We invite you to read about the future. A future that we help make happen by working, teaching, researching and writing. It’s not a question of simply producing nice words about innovation, it’s about years of real experience with multidisciplinary innovation, methodology and collaboration. Are you going to miss out?
In 2014 I had the privilege of bringing my design expertise to a great multidisciplinary team whose members had backgrounds in engineering (UPC) and business (ESADE). At IdeaSquare, the Innovation Space at CERN, together we embarked on the adventure of being part of the Challenge-Based Innovation course team. Since then we have worked side-by-side to explore the limits of multidisciplinary collaboration. We have also created Fusion Point at ESADE, and published several academic papers on innovation where we shared our experience and learnings.

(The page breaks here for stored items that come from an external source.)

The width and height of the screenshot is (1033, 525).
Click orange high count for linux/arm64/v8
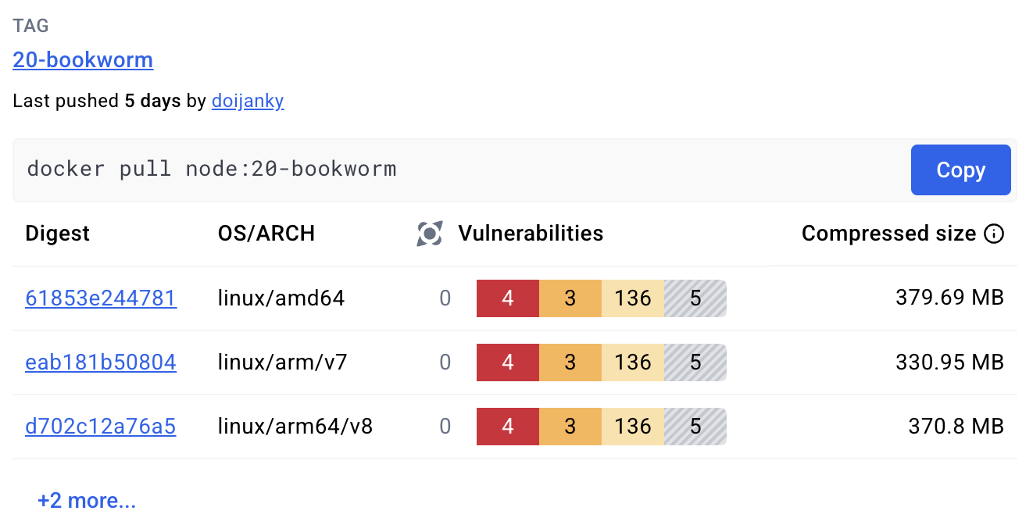coord(570,427)
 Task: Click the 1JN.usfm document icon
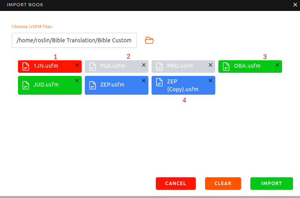click(x=25, y=66)
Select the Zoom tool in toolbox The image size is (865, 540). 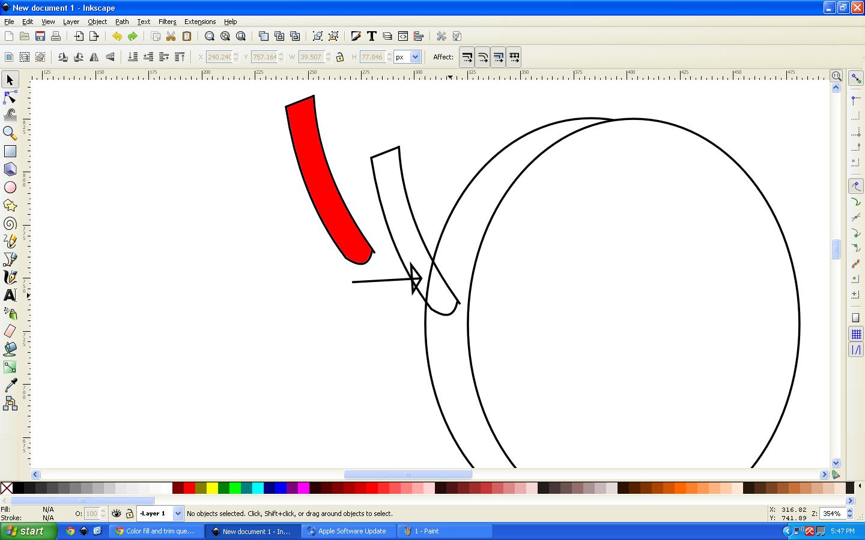10,133

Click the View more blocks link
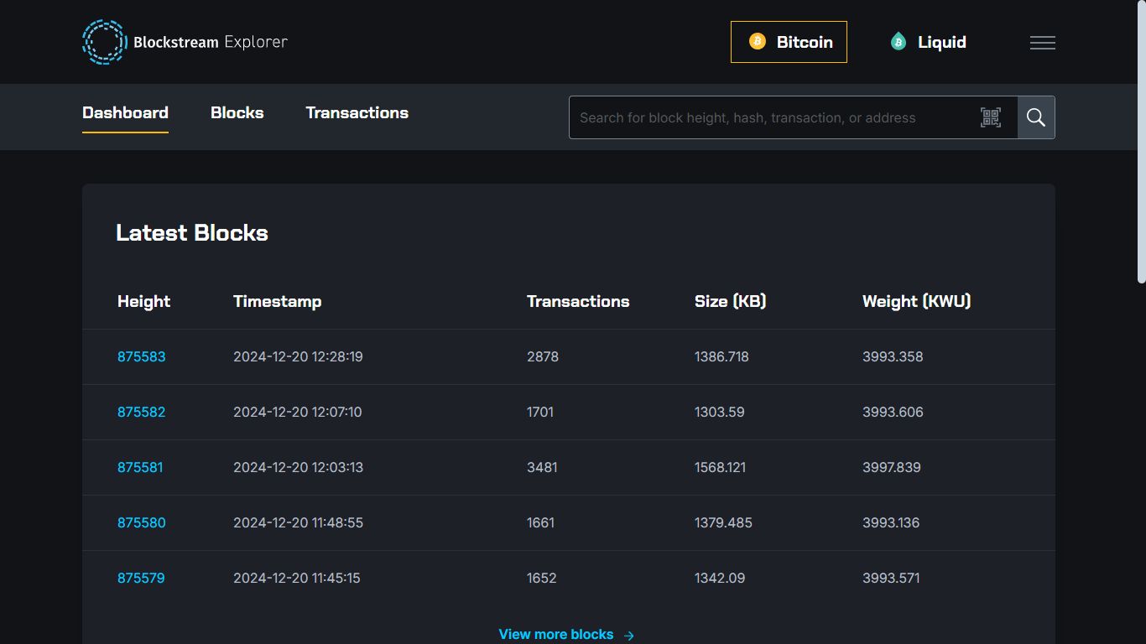coord(555,635)
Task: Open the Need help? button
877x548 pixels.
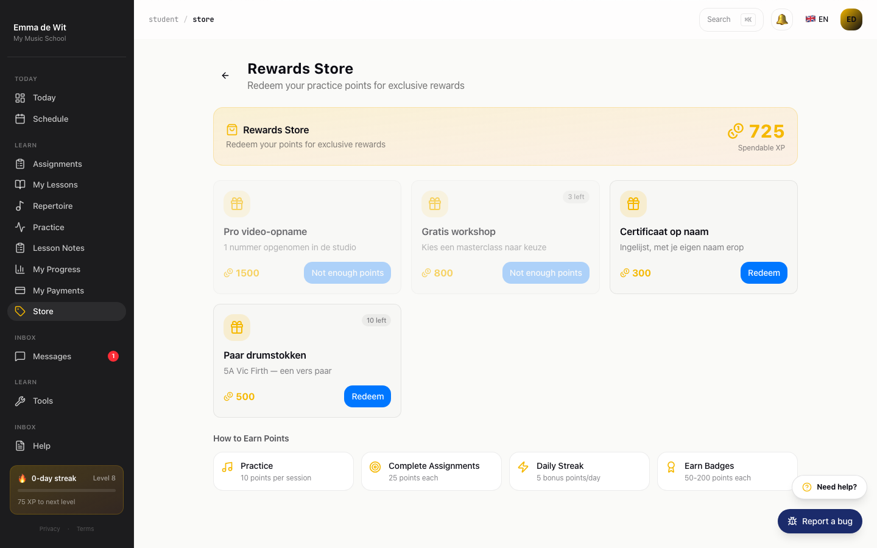Action: coord(829,487)
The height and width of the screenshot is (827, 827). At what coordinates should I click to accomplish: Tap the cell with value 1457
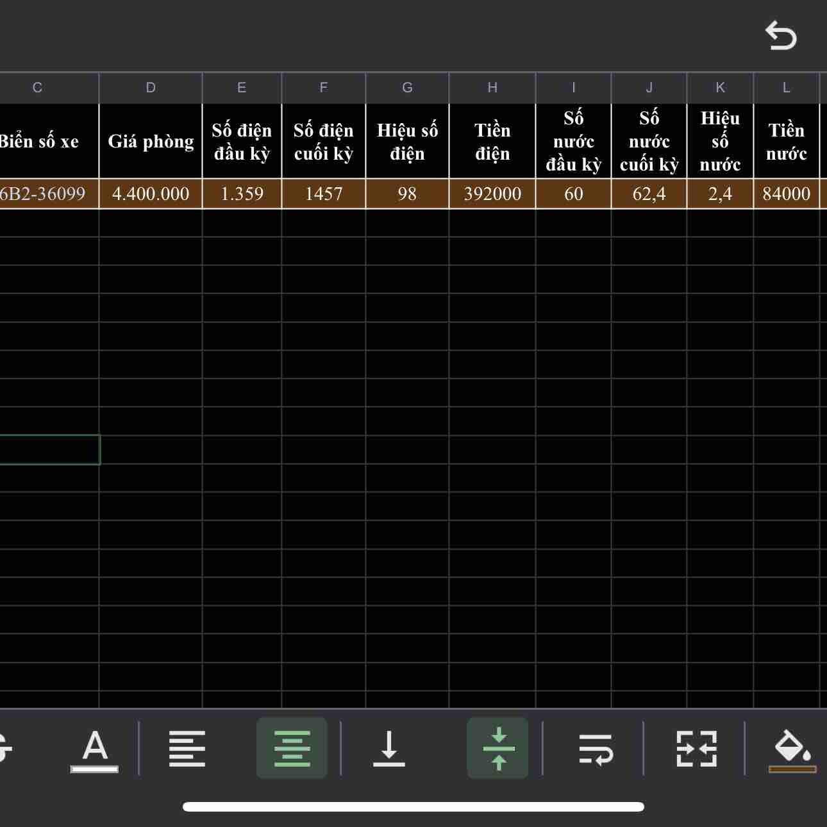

It’s a pleasure for me to share our new article published this week in the CERN IdeaSquare Journal of Experimental Innovation Special Issue: “Experimenting with Challenge-Based Innovation”. This special issue is the result of QuoVadis?, a two-day online teacher meeting that I had the honour of leading last November to capture the most important learnings from IdeaSquare’s student programmes. It was a real challenge to engage 37 participants for two days online. Ultimately, though, the experience was a success! In the middle of the pandemic we managed to share our knowledge from 12 educational programmes using +500 virtual Post-its! Thanks to everyone who took part for joining us in the venture.
The latest paper, Prototyping the future of learning: reflections after seven iterations of Challenge-Based Innovation (2014-2020), collects the learnings from years of experimentation with new methods of education. Collaborating with international universities and institutions in Europe, Australia and the US, we explored the intersection of experiential learning, disruptive innovation methodologies, design thinking and challenge-driven education.
This undertaking gave us extensive insights into not only the education field, but also how multidisciplinary teams collaborate and work. This is something that we apply at wonnd, and it’s part of our core: innovation, multidisciplinary collaboration and experimentation. This is why we always say that we don’t believe in heroic isolated disciplines.